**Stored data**
=-=-=-=-=

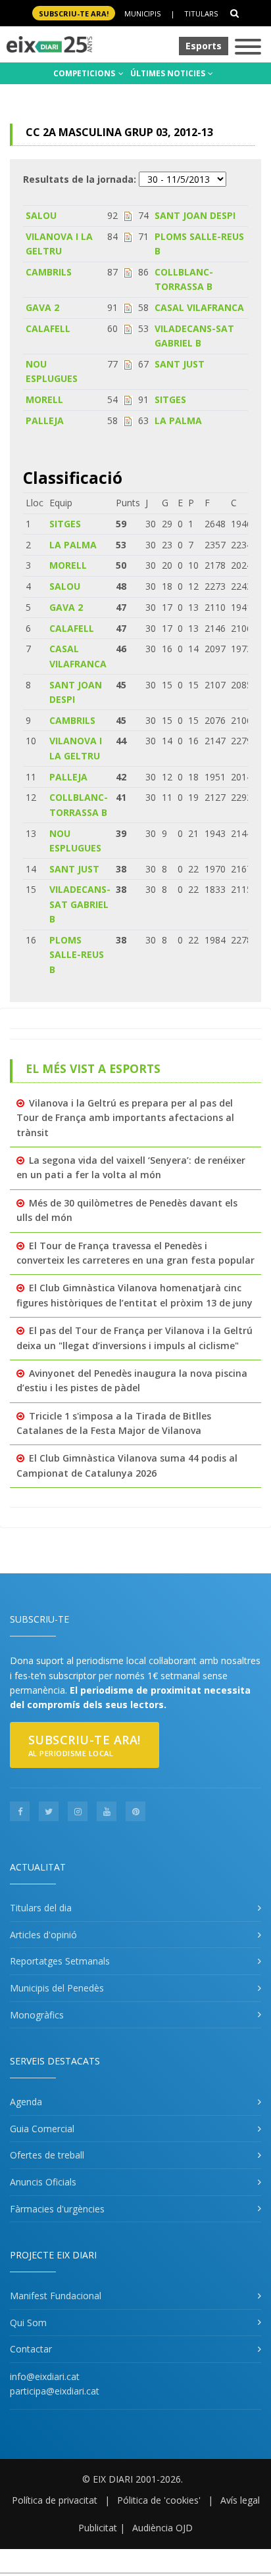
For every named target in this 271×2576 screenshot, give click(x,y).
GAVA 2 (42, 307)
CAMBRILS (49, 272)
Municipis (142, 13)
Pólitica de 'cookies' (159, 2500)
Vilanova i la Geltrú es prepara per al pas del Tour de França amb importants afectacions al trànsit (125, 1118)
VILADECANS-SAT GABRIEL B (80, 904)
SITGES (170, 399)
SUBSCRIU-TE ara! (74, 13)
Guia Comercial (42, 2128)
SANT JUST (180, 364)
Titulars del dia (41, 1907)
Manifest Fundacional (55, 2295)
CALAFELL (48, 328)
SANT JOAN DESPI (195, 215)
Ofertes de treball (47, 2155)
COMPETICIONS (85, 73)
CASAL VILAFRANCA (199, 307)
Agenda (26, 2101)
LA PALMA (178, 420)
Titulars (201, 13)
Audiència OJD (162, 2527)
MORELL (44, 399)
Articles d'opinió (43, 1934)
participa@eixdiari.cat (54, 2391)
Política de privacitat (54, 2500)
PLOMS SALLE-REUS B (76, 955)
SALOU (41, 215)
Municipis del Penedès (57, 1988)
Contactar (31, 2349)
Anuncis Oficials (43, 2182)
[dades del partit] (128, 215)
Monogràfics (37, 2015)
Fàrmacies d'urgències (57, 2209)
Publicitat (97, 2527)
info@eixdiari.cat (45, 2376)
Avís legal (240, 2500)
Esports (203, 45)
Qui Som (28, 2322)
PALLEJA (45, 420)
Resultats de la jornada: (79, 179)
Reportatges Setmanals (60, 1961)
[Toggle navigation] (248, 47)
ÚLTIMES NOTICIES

=-=-=-=-=

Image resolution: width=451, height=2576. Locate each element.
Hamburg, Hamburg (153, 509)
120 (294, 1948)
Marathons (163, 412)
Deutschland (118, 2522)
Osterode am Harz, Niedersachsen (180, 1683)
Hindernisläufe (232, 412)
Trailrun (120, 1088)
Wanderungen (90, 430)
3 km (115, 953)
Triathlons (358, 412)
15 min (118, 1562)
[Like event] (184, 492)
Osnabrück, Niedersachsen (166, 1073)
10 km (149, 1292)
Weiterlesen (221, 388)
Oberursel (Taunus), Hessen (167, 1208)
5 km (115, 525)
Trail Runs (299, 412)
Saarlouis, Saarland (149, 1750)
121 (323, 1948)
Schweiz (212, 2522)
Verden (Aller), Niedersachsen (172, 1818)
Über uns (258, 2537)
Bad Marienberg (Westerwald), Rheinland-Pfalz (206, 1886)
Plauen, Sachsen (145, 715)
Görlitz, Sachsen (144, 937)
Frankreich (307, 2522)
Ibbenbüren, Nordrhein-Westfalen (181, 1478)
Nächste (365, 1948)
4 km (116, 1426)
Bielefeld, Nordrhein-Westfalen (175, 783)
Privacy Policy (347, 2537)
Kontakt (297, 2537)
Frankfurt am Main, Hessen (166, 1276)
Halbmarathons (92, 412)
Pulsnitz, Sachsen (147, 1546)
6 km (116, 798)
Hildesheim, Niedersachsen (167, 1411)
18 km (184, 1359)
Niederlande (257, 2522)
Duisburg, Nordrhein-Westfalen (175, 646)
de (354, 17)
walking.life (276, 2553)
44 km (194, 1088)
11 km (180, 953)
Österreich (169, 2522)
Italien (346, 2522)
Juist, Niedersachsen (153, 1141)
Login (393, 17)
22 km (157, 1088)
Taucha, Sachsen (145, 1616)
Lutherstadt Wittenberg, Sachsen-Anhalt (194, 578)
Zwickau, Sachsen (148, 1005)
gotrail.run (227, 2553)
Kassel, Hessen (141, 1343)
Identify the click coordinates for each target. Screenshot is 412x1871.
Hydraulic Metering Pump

=-=-=-=-=

**Your objective**
Wherever "Niedersachsen" turns up in the records, copy the whole line.

**Answer for the task**
Osterode am Harz, Niedersachsen (180, 1683)
Osnabrück, Niedersachsen (166, 1073)
Verden (Aller), Niedersachsen (172, 1818)
Hildesheim, Niedersachsen (167, 1411)
Juist, Niedersachsen (153, 1141)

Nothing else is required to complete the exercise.